A cancer diagnosis is no longer the death sentence it once was. Many researchers are predicting that in this decade or the next, cancer will be considered a chronic disease people can live with, and managed much like diabetes is today.
Here's why: thanks to advances in biology and genetics, today's researchers are armed with new knowledge of the molecular abnormalities in cancer cells. Strategies are being developed to interrupt cancer at every stage, preventing it from developing in the first place, eliminating it when discovered early, and intervening and modulating its devastating effects when it's taken hold. That's brought a new generation of targeted drugs, some already proving very effective.
Where traditional chemotherapies bluntly attack rapidly-dividing cells, regardless of origin, function, or health, drugs are now being designed to fix specific molecular problems. Dr. Karen Antman explains. "Drugs in the past were targeted but were not quite as clean, because scientifically we didn't have as many targets as we do today."
Dr. Antman directs research at the National Cancer Institute's headquarters in Bethesda, Maryland. "In the last decade the numbers of drugs that are under development are substantially more. We understand them better, and the activity of the drugs is much better, so that we do have more active drugs with fewer side affects."

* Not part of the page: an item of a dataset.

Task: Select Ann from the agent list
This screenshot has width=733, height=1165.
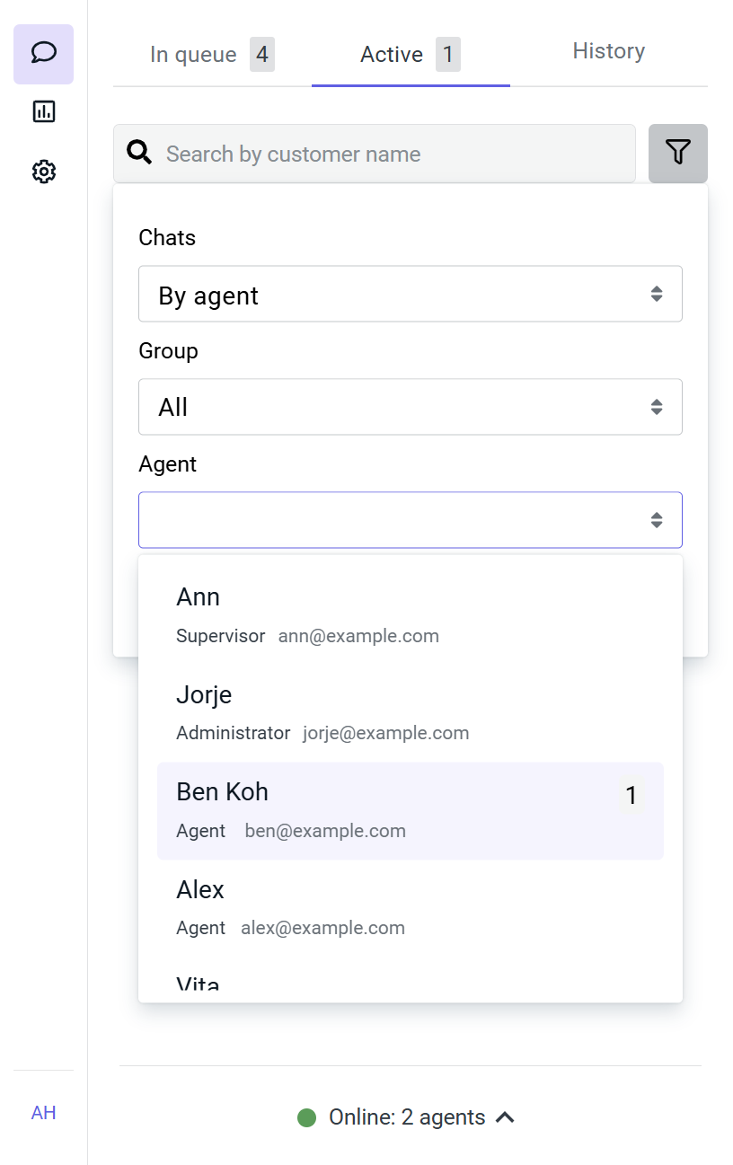Action: click(410, 615)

In early clinical trials, some anti-cancer vaccines are surpassing expectations; providing new, limited proof that vaccines can be helpful in the war against some cancers. Some vaccine studies that have eliminated cancer in laboratory animals by attacking proteins associated with cancer are at last being tested on humans. Dr. Antman says, "Most people are pretty familiar with vaccines for infectious diseases, and there are infectious disease related cancers. The best one, the poster child, is hepatitis B, which causes liver cancer, which is one of the major cancers in developing countries."
Worldwide tobacco use is the number one cancer killer, and despite educational efforts, smoking is becoming more common in the developing world. Dr. Antman talks about the causes of cancer. "The other causes of cancer haven't been totally worked out, but it certainly looks like habits. Infectious disease-associated cancers are much higher in developing countries than they are in developed countries. One specifically is cervical cancer. It is the major cause of cancer death in many developing countries, and that could be alleviated with better screening.
We have pap smears, pap tests, and therefore cervical cancer is not a major problem in developed countries. "If health care communities around the world had a simple means of preventing cervical cancer, hundreds of thousands of lives could be saved every year.
The Cancer Institute and its partners are pursuing vaccine trials to do just that. Finally the mapping of the human genome, a much-heralded international research project, is directly benefiting cancer study.
Dr. Antman explains. "Well, the human genome project basically gave us the index. Now there's a proposal for a cancer genome project where we could actually -- now that we're identifying the genes associated with various cancers -- we could actually do the sequencing of the genes that are associated with breast cancer, and the sequencing of the genes associated with lung cancer. And therefore in a period that's fairly short, perhaps a decade, you would have all the genes associated with cancers.
Therefore, you would be much more precise in determining which kind of tumor had developed in a patient, and which drug would be most appropriate for that patient, so it's personal medicine. We can't do that yet."
The institute has officially launched the cancer genome anatomy project, and scientific knowledge of the genetic changes in cancerous cells and tumor growth is rapidly expanding.
Researchers around the world, sharing new technologies, tools, and data bases are identifying and sequencing the genetic abnormalities in cancer patients and tracking treatment protocols, and that is ushering in a promising new era of molecular medicine and cancer treatment.
However, the optimism brought about by discovery of the genomic basis of cancer is lessened by the fact that even as cancer mortality rates begin leveling off in some western nations, cancer mortality is climbing among less affluent populations.